Here’s why you won’t be testing for monkeypox at home anytime soon
Infectious disease diagnostics expert Dr Matt Binnicker explains how testing for monkeypox is done and how it differs from Covid-19.
Monkeypox virus, once thought to be a rare viral infection mostly confined to the African continent, has now been confirmed in more than 28,000 cases worldwide, including more than 7,500 in the United States. Last week, the Biden administration declared monkeypox a public health emergency, including plans to expand the availability of vaccines and testing.
Currently, the only way to confirm a positive monkeypox case is to send a sample to a lab, which is why the Centers for Disease Control and Prevention (CDC) recently partnered with 5 commercial labs to expand testing capacity.
Monkeypox is mainly transmitted by direct contact with a lesion (or rash) that contains the virus. Many cases in the current outbreak have been associated with sexual transmission of the virus. The disease can also be transmitted by contact with a contaminated object, such as a bedspread, towel, or clothing, that someone with monkeypox has recently used.
Once exposed, an individual may develop a flu-like illness (fever, headache, and body aches) within a week or two of being infected. Soon after, usually a few days after the first symptoms, a rash will develop, which can be isolated or found on several parts of the body. The rash can persist for several weeks and a person is considered contagious until the rash is completely healed.
While many Americans now rely on home testing to diagnose Covid-19, we are unlikely to see home testing for monkeypox anytime soon. Here are some of the main differences when it comes to testing for monkeypox versus Covid-19.
How is monkeypox testing done?
Throughout the pandemic, the world has become familiar with various types of laboratory tests to diagnose Covid-19, including PCR, antigen and serology (also called antibodies) tests. One of these tests, PCR, is also the recommended method for diagnosing monkeypox.
Despite the similarities between the technology used to detect monkeypox and Covid-19, there are important differences. Firstly, the virus that causes Covid-19 is most commonly found in the respiratory tract i.e. nose, throat and lungs, while the monkeypox virus is most common in a rash. Therefore, if someone is suspected of having monkeypox, their doctor will use a swab to collect cells from the rash and then send the swab to a testing lab.

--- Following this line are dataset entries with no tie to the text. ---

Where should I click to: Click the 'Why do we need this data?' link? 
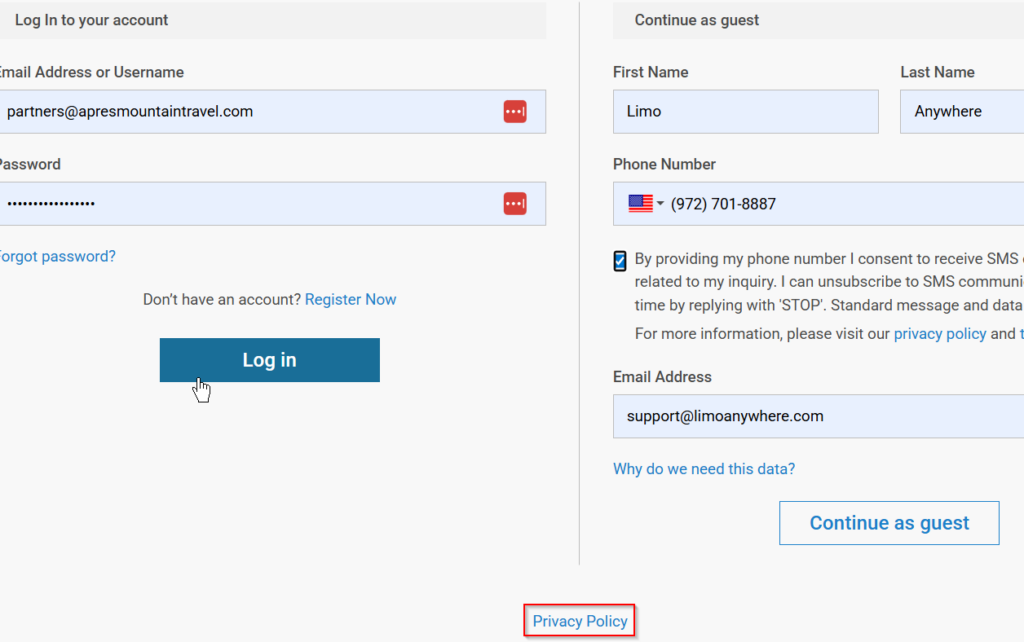click(x=704, y=469)
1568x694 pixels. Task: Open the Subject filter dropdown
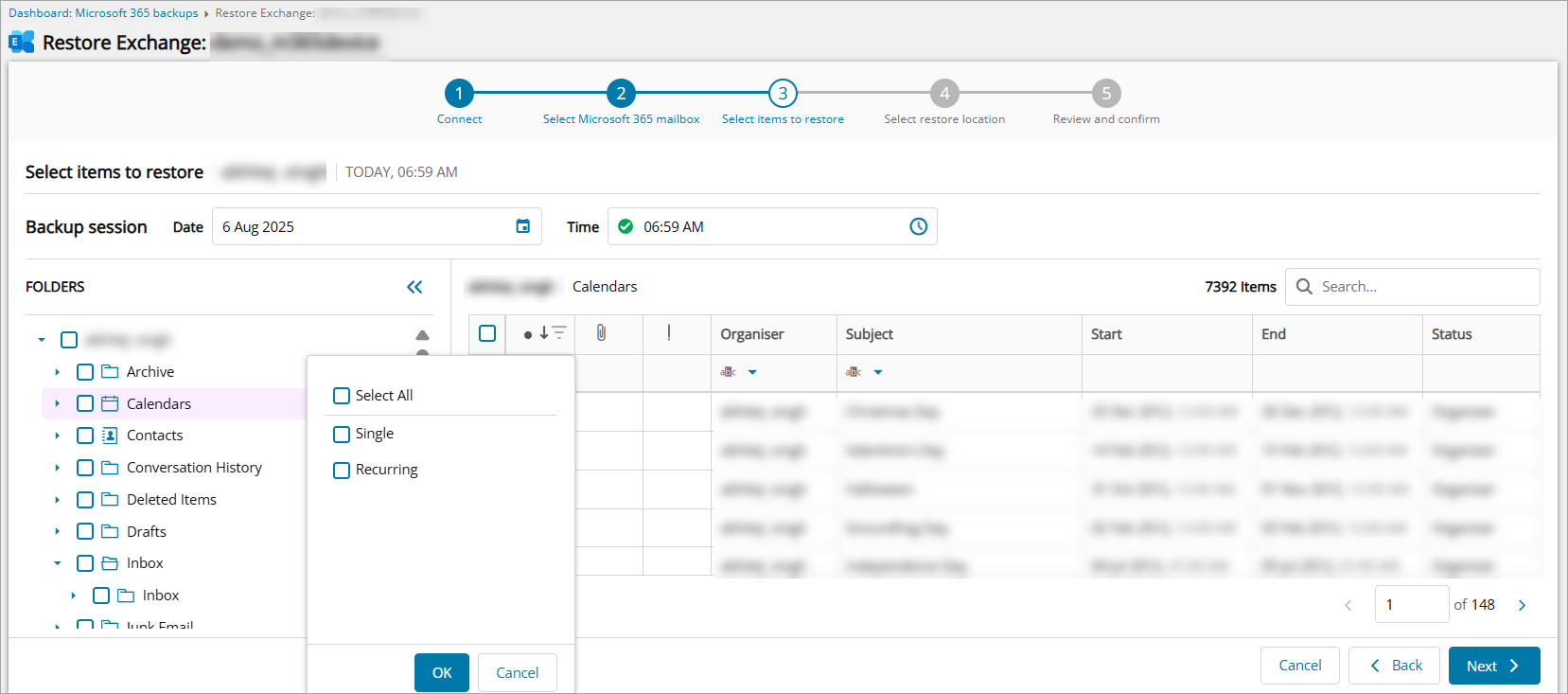point(878,372)
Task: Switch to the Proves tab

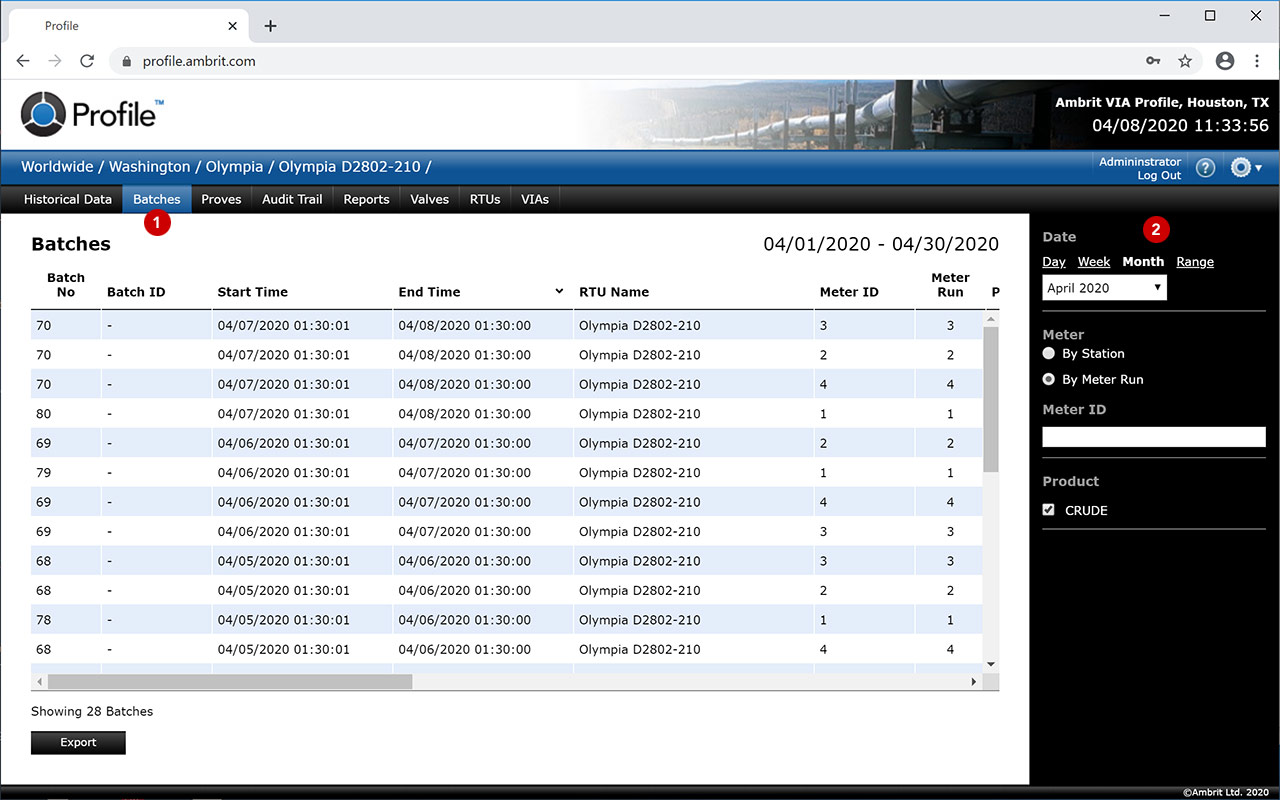Action: (x=221, y=199)
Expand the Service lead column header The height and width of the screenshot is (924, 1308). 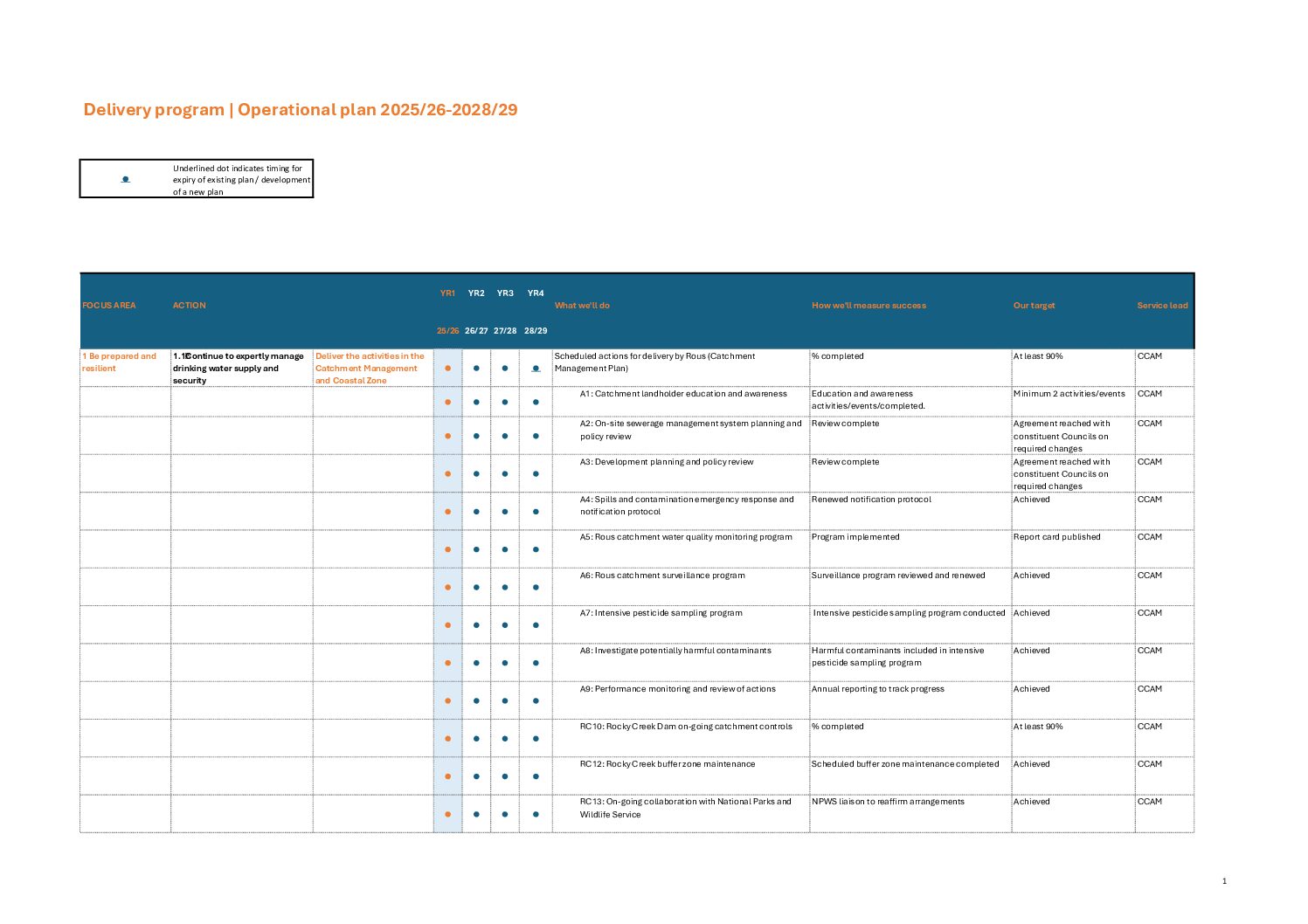[1162, 305]
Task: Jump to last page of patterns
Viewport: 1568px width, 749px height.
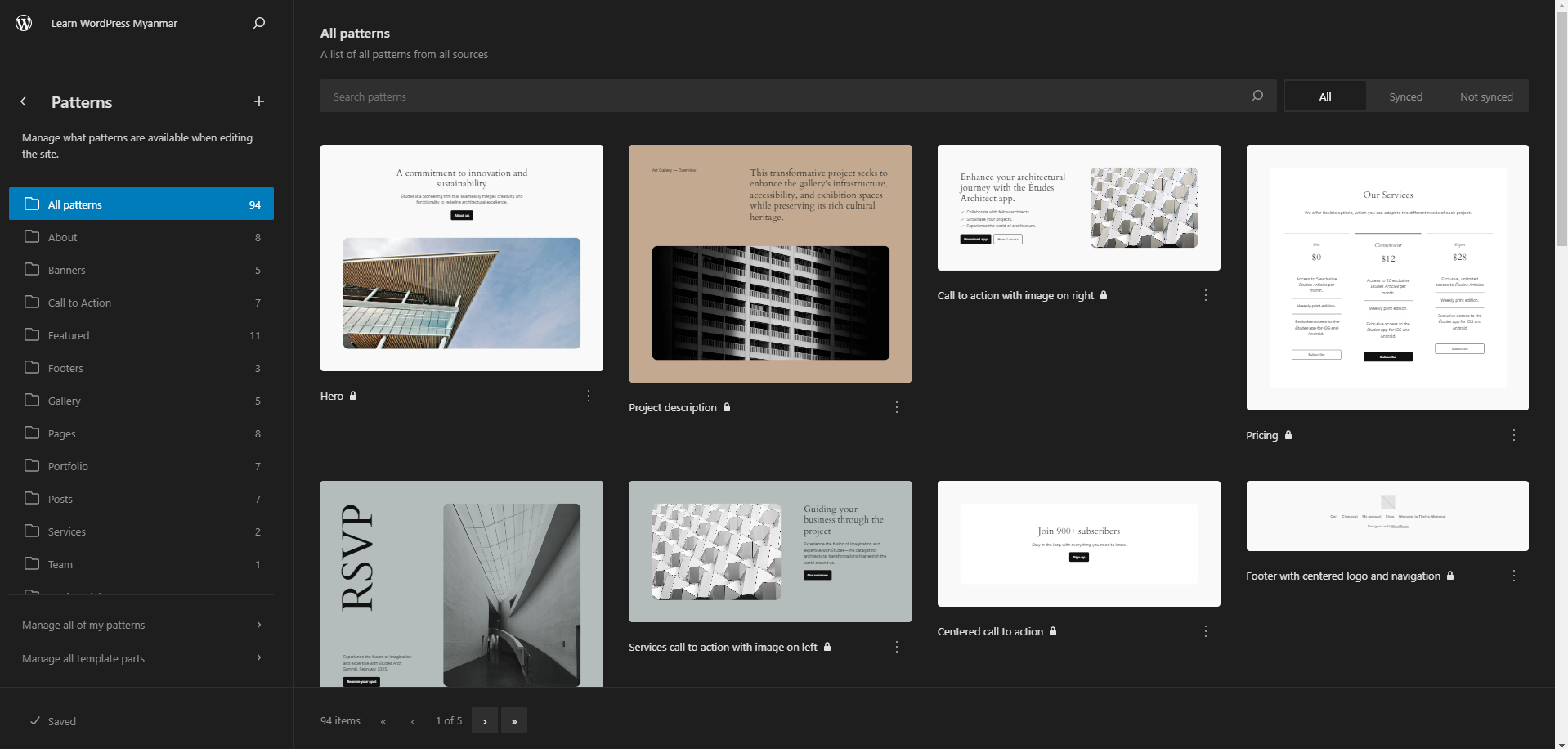Action: [514, 721]
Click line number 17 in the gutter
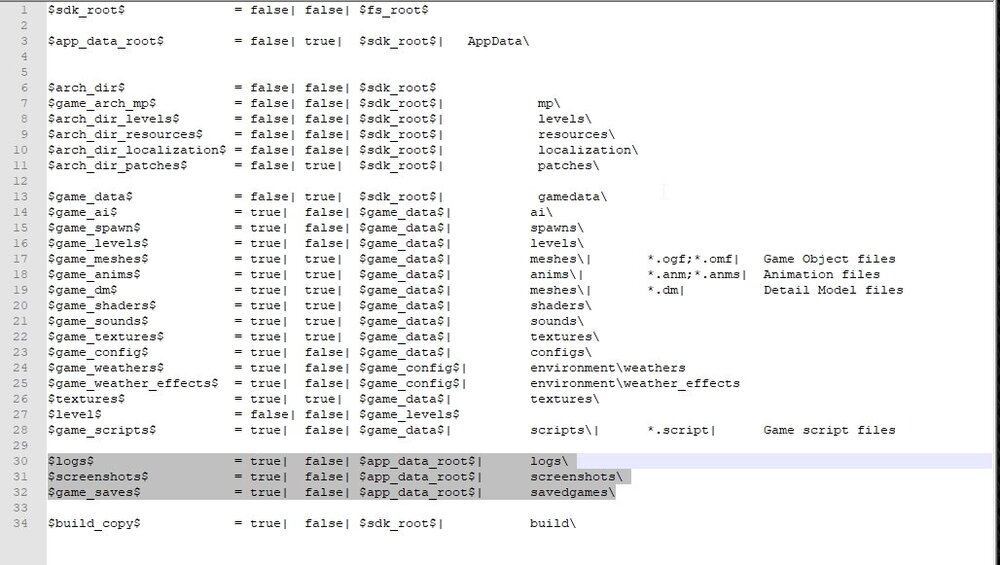The height and width of the screenshot is (565, 1000). 22,259
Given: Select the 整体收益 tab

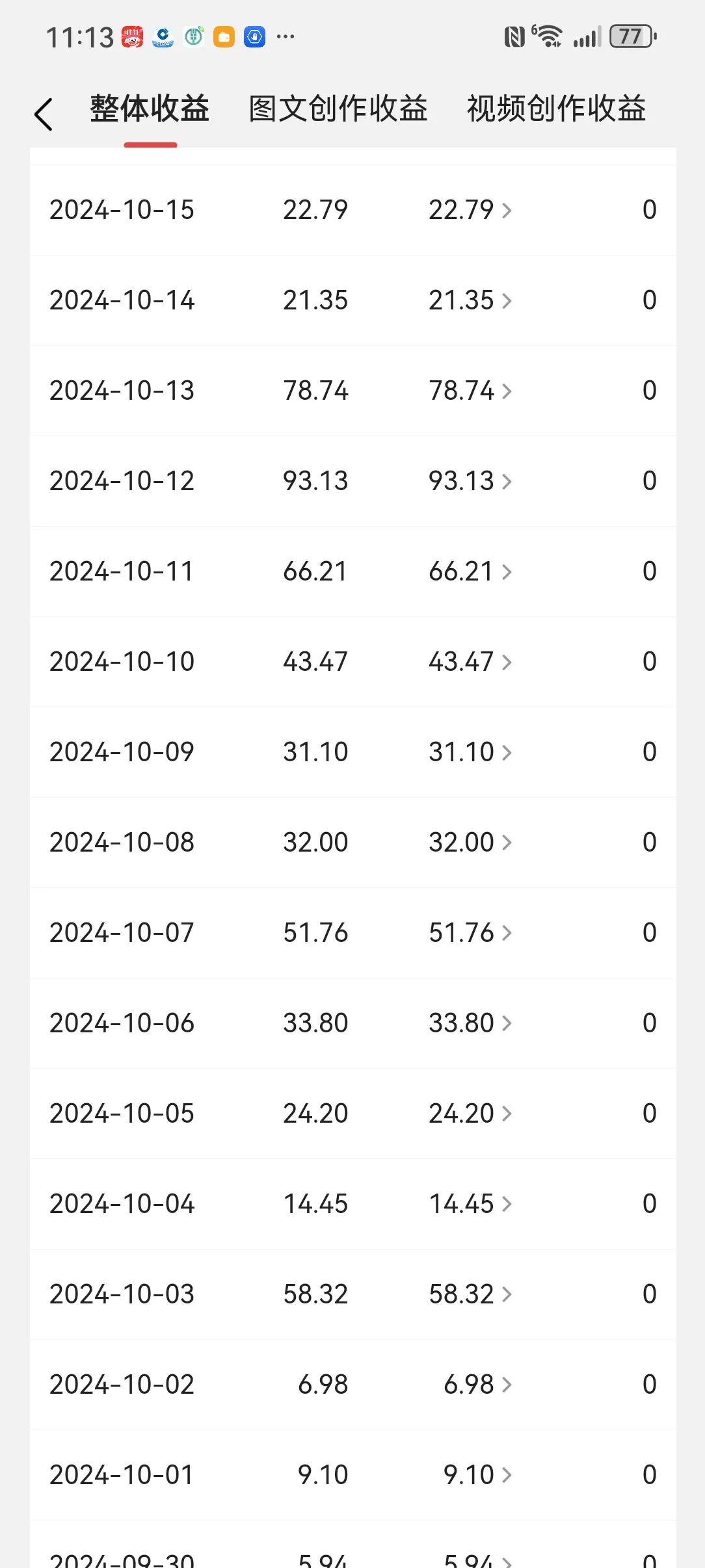Looking at the screenshot, I should click(150, 109).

The lab will first separate any monkeypox virus DNA from the cells and proteins that are also present. The PCR test next »looking for“a small piece of viral DNA (unique to the monkeypox virus), and if present, that specific region of the virus genome is copied – or amplified – by the thousands, and potentially millions, times. Each time a new copy is made, a fluorescent light signal is produced and eventually enough light is generated for the PCR test to be positive.
A second key difference is that PCR and antigen testing have been widely used throughout the Covid-19 pandemic to identify people who are infected but asymptomatic, i.e. without symptoms of the disease. In contrast, monkeypox is not known to be efficiently transmitted by those without symptoms, so asymptomatic testing is unlikely to be common as the monkeypox epidemic unfolds. unfolds.
Will we soon have access to home testing for monkeypox?
Over the past year, there has been a rapid expansion in the availability of home tests to diagnose Covid-19. Americans even have the option of ordering free antigen tests that will be shipped directly to their homes. Will home testing for monkeypox soon become a reality? The short answer is that it’s unlikely. Most home tests are antigen-based, meaning they test for a viral protein that may be present in the sample. Because antigen tests look for protein rather than viral DNA, they are less sensitive than PCR tests. This means that an antigen test can be negative even if the person being tested has the disease.
There are currently other more common causes of rashes that can result from sexual transmission, including herpes and syphilis. Since many cases of monkeypox result from sexual transmission, it is highly likely that laboratories will use PCR tests to assess the multiple potential causes of the patient’s illness. Given that the ongoing monkeypox epidemic has resulted in tens of thousands of cases in more than 80 countries, it is unlikely to be contained.
There is a growing possibility that monkeypox may become an endemic sexually transmitted infection that should be considered in patients with rash-like illness following intimate exposure with a new partner. As the number of cases increases, new tests will likely be developed, including those that allow an individual to collect their own sample at home (but send that sample to a lab for analysis), tests multiplexes that test a sample for multiple diseases (such as monkeypox, herpes, syphilis) in the same test, and potentially in the future, those that do not require submitting samples to a clinical laboratory. Hopefully lessons learned from Covid-19 will translate into innovative testing options to curb the spread of monkeypox.